If indeed there is a significant failure of the grid for longer than a few days for any reason, any individuals’ personal generator is not the solution.

That’s be like carrying a first aid kit in your car thinking it’ll protect you from a zombie apocalypse. IOW, the problems your going to have with all of modern society getting messed up are far bigger than running your own fridge for a week can begin to ameliorate.
IMO, the best answer is #2, modulo whether your local area is prone to rare but widespread natural disasters. e.g. where I live the power is dead-nuts reliable. But every 10-20 years a hurricane trashes it for a week-ish.
Anyone selling a device for your home as protection from national-scale terrorism is using irrational fear to sell ineffective garbage. Or at least garbage ineffective at countering the threat they claim it will counter. They’ve already demonstrated they’re liars; damn good bet they’re cheats as well.

Y2solar

Was it really a sagging line that shorted out? I had understood that the root cause of that cascade was something at the Davis-Besse power plant.

And CMEs can potentially cause big problems, but those problems can also be defended against. The key is in being able to detect a CME before it hits us, and while we’re still far from perfect on that, we’re a lot better at it than we were in 1989. And if you do successfully predict the event, you can completely prevent the problem just by flipping some switches, at the cost of a temporary decrease in efficiency.

So if anyone ever asks you why solar physics is worth spending money on, now you know.

Couple of observations … if the grid was all that vulnerable to terrorists’ attacks, then the grid would be attacked, maybe not in the USA or Europe at first, but certainly the Israeli grid, it seems to me … second, we do have deal with natural events causing damage to the grid, and we have a fairly sophisticated method to get the repairs done in a big hurry …

And I have a stupid question … is there any magnetic “pulsing” associated with CME’s? … something that could generate an electrical current in these very long very straight high tension wires? … because maybe just opening all the breakers isn’t enough to protect the grid …
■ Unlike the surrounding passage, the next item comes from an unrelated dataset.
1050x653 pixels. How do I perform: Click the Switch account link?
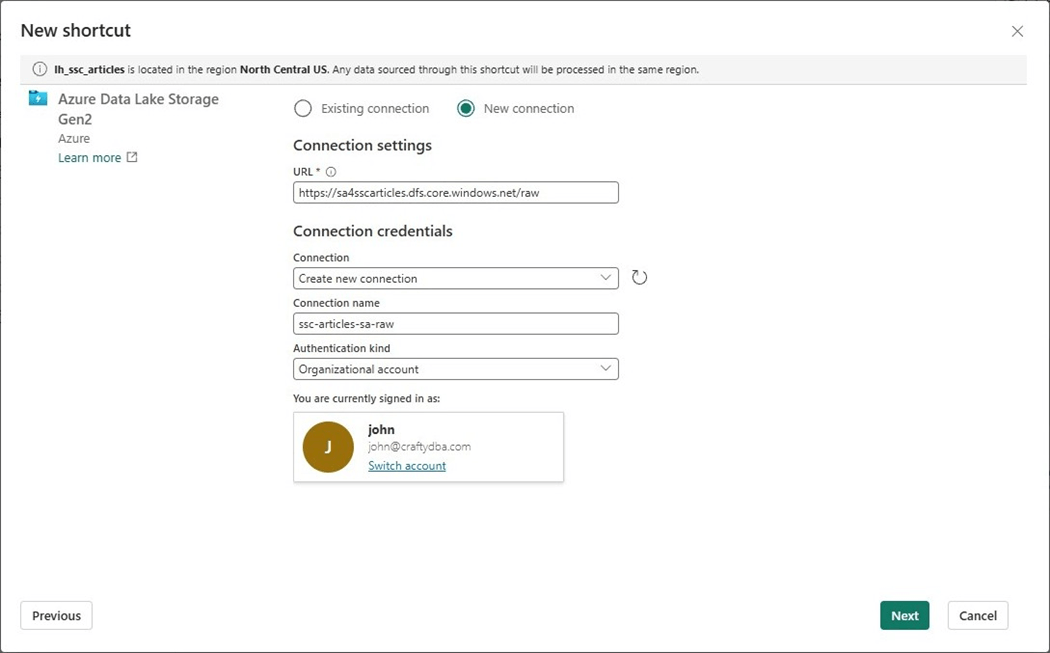[407, 466]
I had to look up which plant it was since I didn’t remember it off the top of my head. It was the Eastlake, Ohio power plant that went offline. This caused a higher load on the high voltage transmission lines, which sagged under the load and contacted foliage that hadn’t been trimmed. So it’s all kinda related. If the plant hadn’t gone offline, the lines wouldn’t have been so heavily loaded and wouldn’t have sagged from the heat. If the foliage had been properly trimmed, the lines wouldn’t have shorted out and there wouldn’t have been a major failure. If the software meant to re-route the power had been working properly and the alarming software wouldn’t have bugged out leaving the operators blind to what was happening, it would have been a fairly local blackout and wouldn’t have caused a cascade failure that blacked out much of the northeast.

I’m not going to argue with anyone who says that the plant going offline was what triggered the event, but in my mind, the sagging lines are what turned it from a minor plant loss into a major cascading event. The lines sagged and shorted out, loads shifted and other lines weren’t able to handle the increased load and tripped, and generators that had been working perfectly fine began running faster since the lines had tripped and removed much of their load. When the safety systems detected that the generators were going off frequency, they also tripped out. And so on and so forth, with the problem cascading further and further until everything went dark.
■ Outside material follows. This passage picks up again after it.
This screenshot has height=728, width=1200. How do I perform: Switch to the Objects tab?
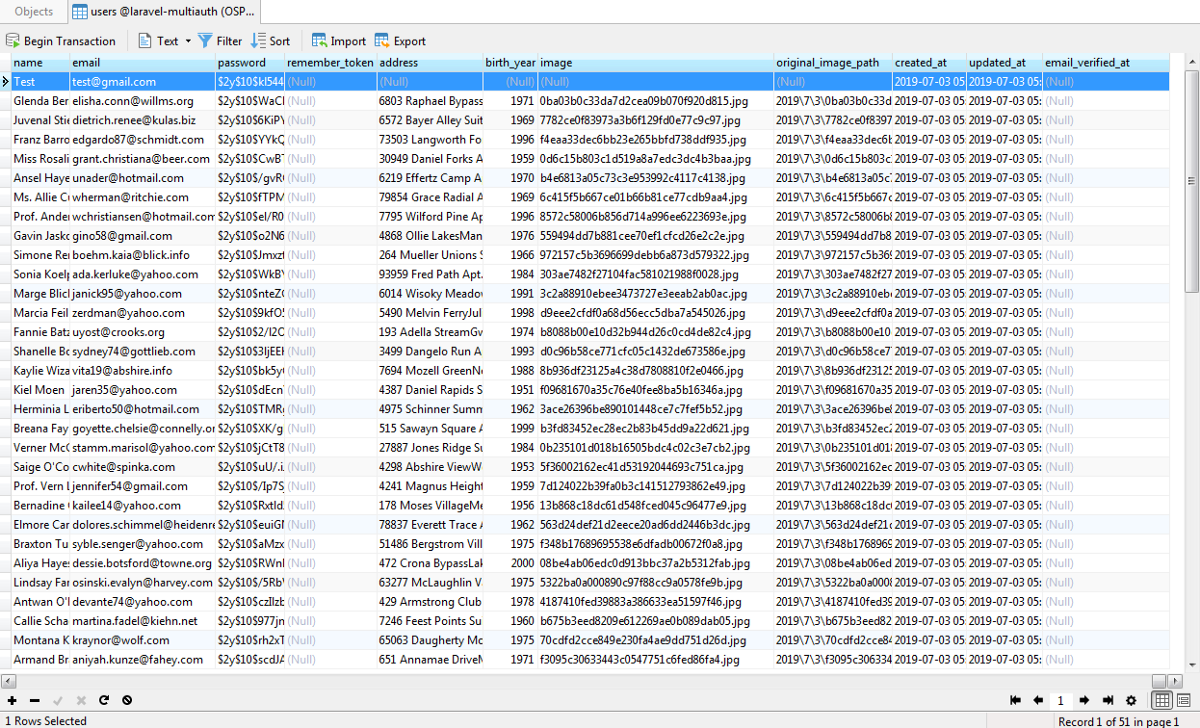(34, 12)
So, plant failure, sagging lines, and buggy software. Remove any one of those three and the event wouldn’t have happened.
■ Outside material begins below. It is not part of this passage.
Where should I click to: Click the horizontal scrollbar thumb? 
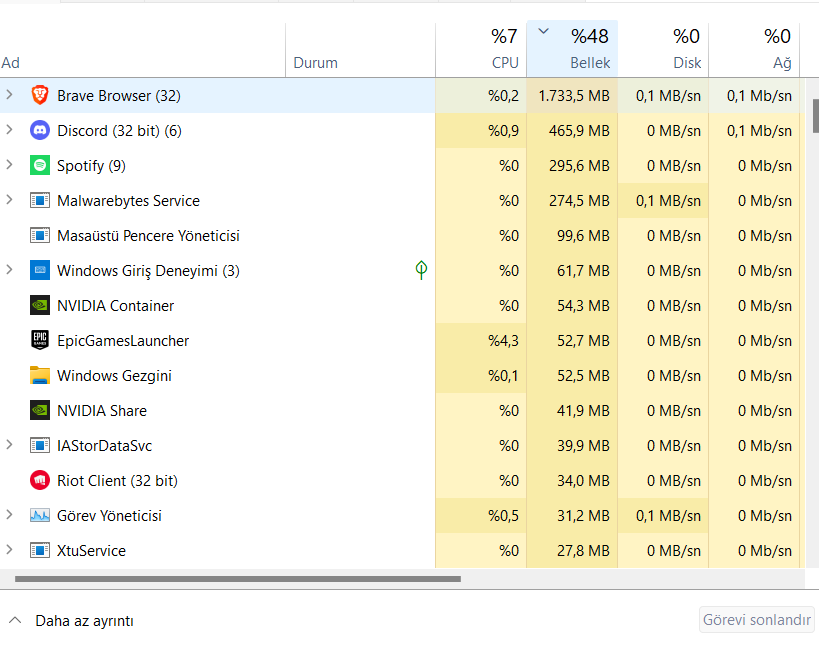tap(237, 579)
I remember seeing an article about how, in the aftermath of Superstorm Sandy, that some Long Island residents who had solar panels on the roof but weren’t getting power learned that their solar panel installations weren’t designed to allow them to run their houses off of them. So if you have solar panels on your house, you need to make sure it’s wired to allow you to go off-grid, if you’re planning for that event.

Well, if you don’t have batteries, you are not going off-grid.